→ **PROBLEM TO WORK ON**
Print the entries exactly as they appear, and omit any images.

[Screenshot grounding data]
+ + +

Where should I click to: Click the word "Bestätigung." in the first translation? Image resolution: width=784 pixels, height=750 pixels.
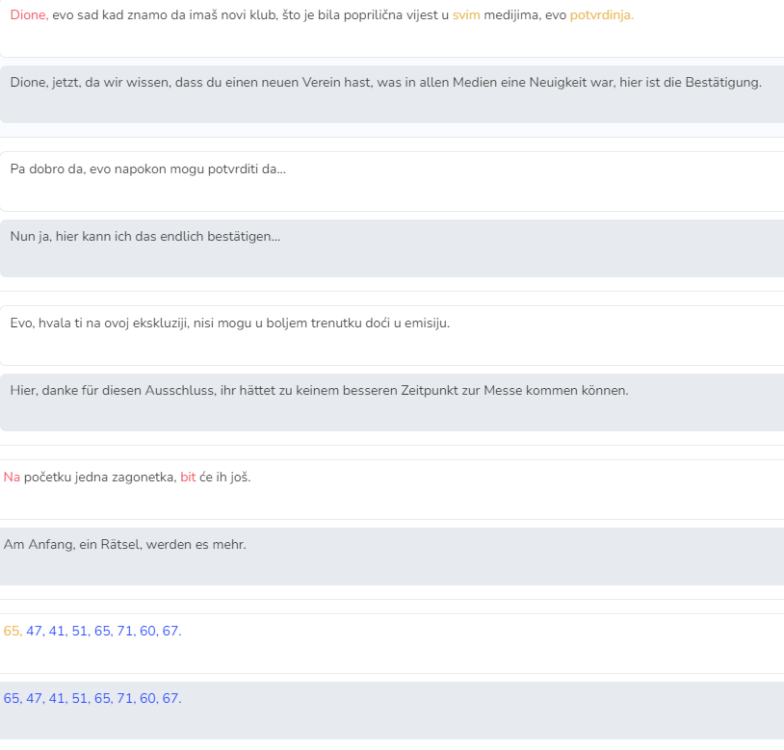[x=724, y=82]
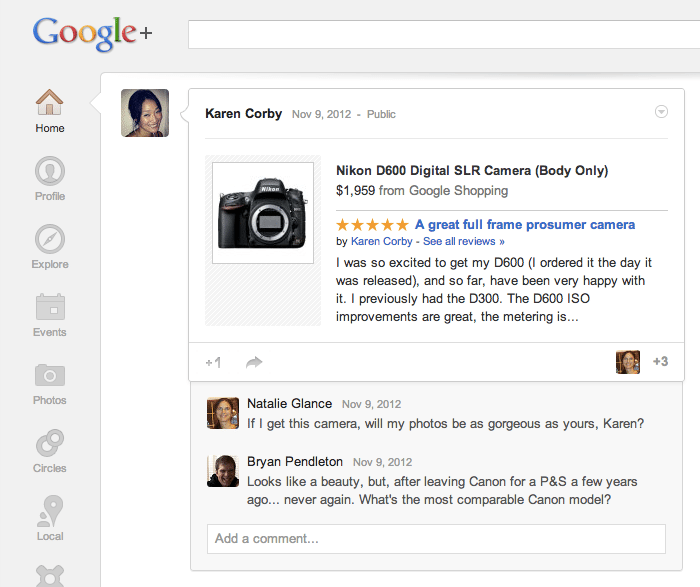The width and height of the screenshot is (700, 587).
Task: Click the Google+ logo
Action: coord(92,33)
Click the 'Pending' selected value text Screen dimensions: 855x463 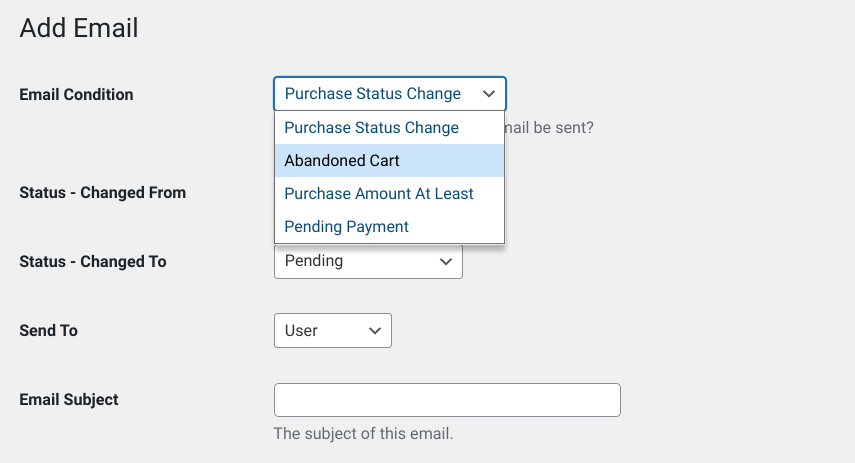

+ + +

→ **SOLVED EXERCISE**
Where should I click to: Click the word "Bestätigung." in the first translation? Image resolution: width=784 pixels, height=750 pixels.
[x=724, y=82]
The width and height of the screenshot is (700, 587).
Task: Click the Google+ logo
Action: coord(92,33)
Click the 'Pending' selected value text Screen dimensions: 855x463 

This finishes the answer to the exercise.